Le soir meme, nous sommes accueillis a bras ouverts dans la famille d'Ainipa. Son retour est comme une fete, et nombreux sont les voisins qui passent ce soir-la pour le voir, ainsi que les nouveaux venus. Deux jeunes moines, des meres avec leurs petits (Ainipa a ramene des vetements de la ville pour les petites filles), mais surtout, ce sont les grand-meres, toutes en costume bulang, qui se relayent au coin du feu pour nous pincer les joues. Pour l'une d'entre elles, nous sommes ses premiers "laowais" (etrangers blancs). C'est quelque chose, tout de meme...
La grand-mere maternelle d'Ainipa s'eprend de nous parce qu'elle a l'impression que nous nous aimons beaucoup (quelle drole d'idee! ;-)) - ce qui est plus rare chez eux, puisque la majorite des mariages sont arranges. Le baiju (alcool local dont l'effet socialisant fut deja conte a propos de l'Emei Shan) et les joints aidant, elle impose a chacun de nous un massage des plus vigoureux, avant de nous prier de nous resservir au moins trois fois de chaque plat et de nous mettre au lit de force, afin que nous prenions un repos bien merite. Sacre personnage!

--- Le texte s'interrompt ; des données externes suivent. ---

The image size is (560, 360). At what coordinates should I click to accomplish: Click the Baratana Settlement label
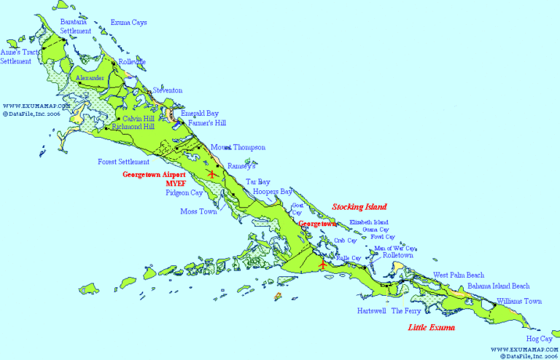pyautogui.click(x=76, y=27)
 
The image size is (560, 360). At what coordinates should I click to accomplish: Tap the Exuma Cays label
pyautogui.click(x=128, y=23)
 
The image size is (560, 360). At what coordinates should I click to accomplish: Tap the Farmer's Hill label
pyautogui.click(x=206, y=123)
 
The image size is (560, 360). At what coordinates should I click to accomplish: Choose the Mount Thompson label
pyautogui.click(x=238, y=147)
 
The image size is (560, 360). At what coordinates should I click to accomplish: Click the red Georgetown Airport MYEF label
pyautogui.click(x=154, y=179)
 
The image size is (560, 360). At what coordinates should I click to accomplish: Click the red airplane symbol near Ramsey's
pyautogui.click(x=212, y=174)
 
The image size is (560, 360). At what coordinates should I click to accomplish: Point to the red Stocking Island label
pyautogui.click(x=359, y=207)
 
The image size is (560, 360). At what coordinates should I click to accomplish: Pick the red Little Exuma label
pyautogui.click(x=430, y=328)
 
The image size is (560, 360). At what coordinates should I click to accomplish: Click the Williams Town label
pyautogui.click(x=518, y=301)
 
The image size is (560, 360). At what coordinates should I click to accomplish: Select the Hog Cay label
pyautogui.click(x=539, y=339)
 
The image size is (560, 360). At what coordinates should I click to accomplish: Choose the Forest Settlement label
pyautogui.click(x=123, y=162)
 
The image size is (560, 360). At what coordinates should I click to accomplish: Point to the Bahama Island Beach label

Le troisieme jour, une etape plus facile etait prevue au programme, mais le sort en decide autrement, puisqu'une pluie diluvienne s'abat sur nous une grande partie de la journee, transformant les etroits sentiers en ruisseaux, en profonds bourbiers ou en veritables patinoires. Les buffles d'eau, parfaitement a l'aise dans ces conditions, nous narguent de leurs sourires beats. Le jeu en vaut pourtant la chandelle, car nous arrivons bientot dans un cadre charmant. Au beau milieu d'un ecrin de verdure tropicale, se love un etang couvert de lotus en fleurs. En son centre, se trouve une petite ile, ou se dresse une fine pagode doree, entouree de buissons de fleurs rouges. La legende bulang raconte que, il y a bien longtemps, un village s'etendait a cet endroit. Un jour, les villageois pourchasserent et tuerent un daim dore. Tous participerent a la chasse, ainsi qu'au banquet qui s'en suivit, sauf une femme et sa fille. Le lendemain matin, le village avait disparu sous les eaux, inonde, a l'exception de... la maison de ces deux misericordieuses. Depuis, sur le lieu de leur habitation, se dresse la belle pagode. L'etang est, parait-il, tres poissonneux, mais, a chaque fois qu'un Bulang y peche un poisson, il doit le presenter au temple bouddhiste. Les poissons seraient-ils les anciens villageois qui avaient sacrifie le daim dore? Nous aimons l'imaginer...
Ce dernier soir, les sourires et la generosite de nos hotes nous ravissent, une fois de plus. Leur maison est ouverte a tous, en toute simplicite. Les Bulangs nous auront donne une belle lecon de disponibilite.
Le quatrieme et dernier jour, ce fabuleux trek touche a sa fin, alors que nous longeons une crete qui nous offre une vue plongeante sur le Myanmar voisin, nous laissant reveurs...

Voila, nous avons succombe a l'envie de vous raconter notre derniere aventure chinoise...

Merci a vous tous qui nous laissez des commentaires, car nous avons a nouveau acces a notre blog et c'est un vrai plaisir de vous lire!